» INPUT MATERIAL:
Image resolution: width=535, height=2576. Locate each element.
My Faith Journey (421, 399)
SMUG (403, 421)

...

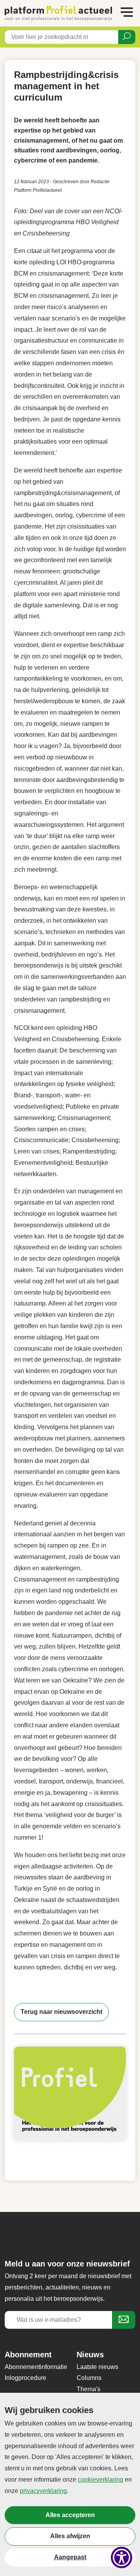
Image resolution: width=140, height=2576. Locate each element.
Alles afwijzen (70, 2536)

» DIRECTIONS FOR THIS TASK:
In the material above, find each line that contains the word "height", and select it.

» RESPONSE TO THIS EXERCISE:
Image resolution: width=535, height=2576. Locate each element.
Image resolution: width=140, height=2576. Locate each element.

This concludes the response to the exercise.